Harnessing the online marketplace
While social media moguls built an industry from scratch, other tech geniuses created digital platforms to modernize familiar ways of doing business. Airbnb hardly invented the bed and breakfast in 2008, but the online vacation rental platform has connected over 500 million guests with renters in 100,000 cities. Its co-founders, 37-year-old Nathan Blecharczyk and 38-year-olds Brian Chesky and Joe Gebbia, are each worth $3.1 billion.
Taxi drivers from Mexico City to London have protested Uber, but the popular ride-hailing app has expanded to over 900 cities around the world since starting up in 2011. Founder Garrett Camp, 41, owns four percent of the company and is valued at $2.9 billion, while Camp’s 43-year-old co-founder Travis Kalanick sold his four percent for $2.5 billion last year.
Ernest Garcia III made Fortune’s 40 under 40 list in 2017 after founding used car marketplace Carvana. Garcia’s tech innovation netted him a net worth of $4.2 billion at the age of 37. Carvana effectively eliminated the trope of the slick used car salesman by reinventing the car buying process to be entirely online and even contact-free, a focal point of the company’s advertising amid the COVID-19 pandemic.
Sometimes the internet complicates, rather than simplifies, business as usual. In the early days of e-commerce, sending and receiving money online was insecure and inaccessible. Entrepreneur brothers John and Patrick Collison created Stripe to simplify digital payment processing. When Stripe was valued at $9.2 billion in 2016, John and Patrick became the world’s youngest self-made billionaires at 26 and 28. Today, they are each worth $3.2 billion.
Other tech entrepreneurs sought ways to improve online connectivity. Dropbox, a file storage and sharing service with over 500 million users, was founded in 2007 by Massachusetts Institute of Technology student Drew Houston. Now 37, Houston owns 20 percent of Dropbox and is worth $1.6 billion.
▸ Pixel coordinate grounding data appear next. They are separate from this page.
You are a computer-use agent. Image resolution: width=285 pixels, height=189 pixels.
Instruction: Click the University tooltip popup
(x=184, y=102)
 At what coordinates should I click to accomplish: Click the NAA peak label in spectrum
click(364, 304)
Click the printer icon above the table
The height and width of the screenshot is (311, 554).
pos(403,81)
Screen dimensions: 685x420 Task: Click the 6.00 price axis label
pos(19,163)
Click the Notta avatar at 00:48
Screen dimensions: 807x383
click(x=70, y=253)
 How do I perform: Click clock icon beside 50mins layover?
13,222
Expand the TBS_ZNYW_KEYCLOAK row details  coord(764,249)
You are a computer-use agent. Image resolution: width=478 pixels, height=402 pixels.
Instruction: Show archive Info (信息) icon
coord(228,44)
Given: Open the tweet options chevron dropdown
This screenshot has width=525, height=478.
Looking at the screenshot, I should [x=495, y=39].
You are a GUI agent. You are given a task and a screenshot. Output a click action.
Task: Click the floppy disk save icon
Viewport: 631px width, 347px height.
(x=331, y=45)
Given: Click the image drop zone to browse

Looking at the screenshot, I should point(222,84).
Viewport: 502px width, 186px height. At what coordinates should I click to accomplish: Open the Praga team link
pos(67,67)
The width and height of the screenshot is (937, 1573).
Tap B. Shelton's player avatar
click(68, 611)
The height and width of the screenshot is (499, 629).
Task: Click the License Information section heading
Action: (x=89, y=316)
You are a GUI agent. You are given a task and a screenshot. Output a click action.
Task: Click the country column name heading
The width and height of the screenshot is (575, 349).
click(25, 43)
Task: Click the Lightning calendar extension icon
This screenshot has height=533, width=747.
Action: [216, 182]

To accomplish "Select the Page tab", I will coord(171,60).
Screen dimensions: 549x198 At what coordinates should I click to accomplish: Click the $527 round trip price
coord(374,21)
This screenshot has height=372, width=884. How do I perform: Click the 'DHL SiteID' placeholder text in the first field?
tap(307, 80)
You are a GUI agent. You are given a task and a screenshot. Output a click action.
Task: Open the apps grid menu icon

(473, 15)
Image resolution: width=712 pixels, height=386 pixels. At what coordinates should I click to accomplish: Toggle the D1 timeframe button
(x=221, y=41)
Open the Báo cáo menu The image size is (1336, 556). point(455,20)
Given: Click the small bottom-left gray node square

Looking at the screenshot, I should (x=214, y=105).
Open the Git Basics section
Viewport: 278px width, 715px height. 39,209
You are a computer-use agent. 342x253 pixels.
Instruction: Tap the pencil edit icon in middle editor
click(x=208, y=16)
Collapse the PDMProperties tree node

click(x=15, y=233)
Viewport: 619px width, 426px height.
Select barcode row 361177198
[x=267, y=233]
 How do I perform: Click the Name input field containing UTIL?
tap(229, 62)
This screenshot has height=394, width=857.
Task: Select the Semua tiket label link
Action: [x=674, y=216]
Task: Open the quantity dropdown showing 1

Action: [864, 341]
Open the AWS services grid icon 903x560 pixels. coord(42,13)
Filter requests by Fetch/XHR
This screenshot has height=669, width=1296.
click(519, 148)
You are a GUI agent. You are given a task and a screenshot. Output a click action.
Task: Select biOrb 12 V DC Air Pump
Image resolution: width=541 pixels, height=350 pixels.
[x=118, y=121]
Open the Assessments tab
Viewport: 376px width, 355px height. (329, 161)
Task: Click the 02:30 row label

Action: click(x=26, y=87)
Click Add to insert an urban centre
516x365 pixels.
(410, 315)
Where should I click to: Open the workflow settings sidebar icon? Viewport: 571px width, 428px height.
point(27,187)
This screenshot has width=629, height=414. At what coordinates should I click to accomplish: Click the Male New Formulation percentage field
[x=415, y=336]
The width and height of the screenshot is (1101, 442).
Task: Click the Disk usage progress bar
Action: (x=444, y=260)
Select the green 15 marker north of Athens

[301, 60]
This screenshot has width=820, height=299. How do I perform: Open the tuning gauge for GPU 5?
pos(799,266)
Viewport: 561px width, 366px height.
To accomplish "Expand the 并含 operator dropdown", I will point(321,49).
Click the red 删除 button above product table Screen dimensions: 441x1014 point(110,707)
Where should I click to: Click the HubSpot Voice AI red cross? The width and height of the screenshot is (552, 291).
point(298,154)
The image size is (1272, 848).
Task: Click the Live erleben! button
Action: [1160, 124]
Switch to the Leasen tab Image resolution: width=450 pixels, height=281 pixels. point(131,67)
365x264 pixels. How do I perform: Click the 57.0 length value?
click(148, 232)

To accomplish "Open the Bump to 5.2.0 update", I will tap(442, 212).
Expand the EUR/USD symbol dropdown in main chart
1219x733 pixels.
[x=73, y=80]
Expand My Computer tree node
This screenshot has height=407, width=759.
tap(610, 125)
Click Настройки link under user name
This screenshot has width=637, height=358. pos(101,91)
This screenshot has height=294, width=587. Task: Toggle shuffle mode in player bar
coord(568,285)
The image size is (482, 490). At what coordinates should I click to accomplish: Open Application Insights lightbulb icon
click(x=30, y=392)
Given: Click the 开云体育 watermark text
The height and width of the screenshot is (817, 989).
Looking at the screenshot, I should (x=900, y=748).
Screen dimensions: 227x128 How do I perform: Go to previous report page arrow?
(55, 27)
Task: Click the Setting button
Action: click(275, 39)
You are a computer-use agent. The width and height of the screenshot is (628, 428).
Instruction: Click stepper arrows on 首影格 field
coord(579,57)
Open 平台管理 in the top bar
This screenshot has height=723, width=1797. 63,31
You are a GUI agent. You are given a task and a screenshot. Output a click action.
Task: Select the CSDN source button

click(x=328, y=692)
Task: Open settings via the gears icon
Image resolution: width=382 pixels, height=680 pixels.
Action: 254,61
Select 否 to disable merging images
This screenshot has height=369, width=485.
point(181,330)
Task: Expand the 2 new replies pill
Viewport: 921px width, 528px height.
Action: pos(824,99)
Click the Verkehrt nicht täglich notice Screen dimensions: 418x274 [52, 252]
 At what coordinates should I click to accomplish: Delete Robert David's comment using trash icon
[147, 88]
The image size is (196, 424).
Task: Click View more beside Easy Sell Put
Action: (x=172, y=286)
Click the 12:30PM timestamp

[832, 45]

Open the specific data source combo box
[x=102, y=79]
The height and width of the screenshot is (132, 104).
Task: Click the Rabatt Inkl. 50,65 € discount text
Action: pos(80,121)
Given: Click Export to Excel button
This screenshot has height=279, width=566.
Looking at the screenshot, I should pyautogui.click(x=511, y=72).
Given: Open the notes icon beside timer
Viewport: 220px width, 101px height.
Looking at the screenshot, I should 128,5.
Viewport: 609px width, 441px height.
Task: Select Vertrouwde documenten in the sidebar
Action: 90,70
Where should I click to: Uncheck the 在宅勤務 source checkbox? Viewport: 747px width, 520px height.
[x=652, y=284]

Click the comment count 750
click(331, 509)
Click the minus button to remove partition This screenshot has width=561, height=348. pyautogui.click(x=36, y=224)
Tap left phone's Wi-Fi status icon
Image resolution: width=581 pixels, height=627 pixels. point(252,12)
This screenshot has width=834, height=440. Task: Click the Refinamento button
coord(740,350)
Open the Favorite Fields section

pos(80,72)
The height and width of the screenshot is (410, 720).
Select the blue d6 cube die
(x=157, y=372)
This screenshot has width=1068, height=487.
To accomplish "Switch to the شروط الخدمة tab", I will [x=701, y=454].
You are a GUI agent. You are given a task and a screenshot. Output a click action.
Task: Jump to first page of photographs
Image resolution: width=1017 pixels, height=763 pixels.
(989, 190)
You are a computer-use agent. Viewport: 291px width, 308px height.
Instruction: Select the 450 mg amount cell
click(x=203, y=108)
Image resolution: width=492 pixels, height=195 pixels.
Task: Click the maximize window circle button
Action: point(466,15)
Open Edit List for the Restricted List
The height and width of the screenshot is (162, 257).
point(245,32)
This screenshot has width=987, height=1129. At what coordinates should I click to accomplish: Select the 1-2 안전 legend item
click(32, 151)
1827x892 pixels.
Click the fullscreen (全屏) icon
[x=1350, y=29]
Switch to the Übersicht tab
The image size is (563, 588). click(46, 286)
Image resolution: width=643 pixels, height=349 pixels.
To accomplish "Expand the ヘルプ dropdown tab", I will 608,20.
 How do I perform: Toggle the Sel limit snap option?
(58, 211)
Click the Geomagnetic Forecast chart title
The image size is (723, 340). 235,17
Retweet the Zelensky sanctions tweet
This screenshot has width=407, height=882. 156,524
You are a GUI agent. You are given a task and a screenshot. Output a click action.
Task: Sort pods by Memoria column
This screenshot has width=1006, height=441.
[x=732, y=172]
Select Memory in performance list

And Robert Pera, who founded wireless data communications company Ubiquiti Networks in 2005 when he was 27, has a $10.8 billion fortune.
Following more familiar paths
While the vast majority of today’s self-made billionaires have digital technology to thank, there is money in other industries.
John D. Rockefeller made his riches as an oil magnate, and the $3.3 billion fortune of John D. Arnold, the 45-year-old founder of energy trading firm Centaurus Advisors, shows that the industry is still profitable. And while Harry Potter author J.K. Rowling has given away large shares of her wealth, Forbes named her a billionaire in 2004 when she was just 38, proving that even writing can bring home the bacon.
In 2018, Forbes estimated that Kylie Jenner would become the youngest self-made billionaire ever. Earlier this year, the magazine retracted its valuation, claiming that the makeup mogul and reality TV star overstated the revenue of her beauty company Kylie Cosmetics. Her value is an estimated $900 million, still an impressive sum for a 22-year-old businesswoman. And while she may not be a tech genius like Mark Zuckerberg, her 186 million Instagram followers certainly don’t hurt her sales.
The self-made billionaire boom shows that with entrepreneurial savvy, innovative problem-solving, and hard work, anything is possible on the internet.
Every self-made billionaire starts somewhere (many famously founded their empires in garages). Aim for your first million today, and tomorrow you might be joining the billionaire club yourself.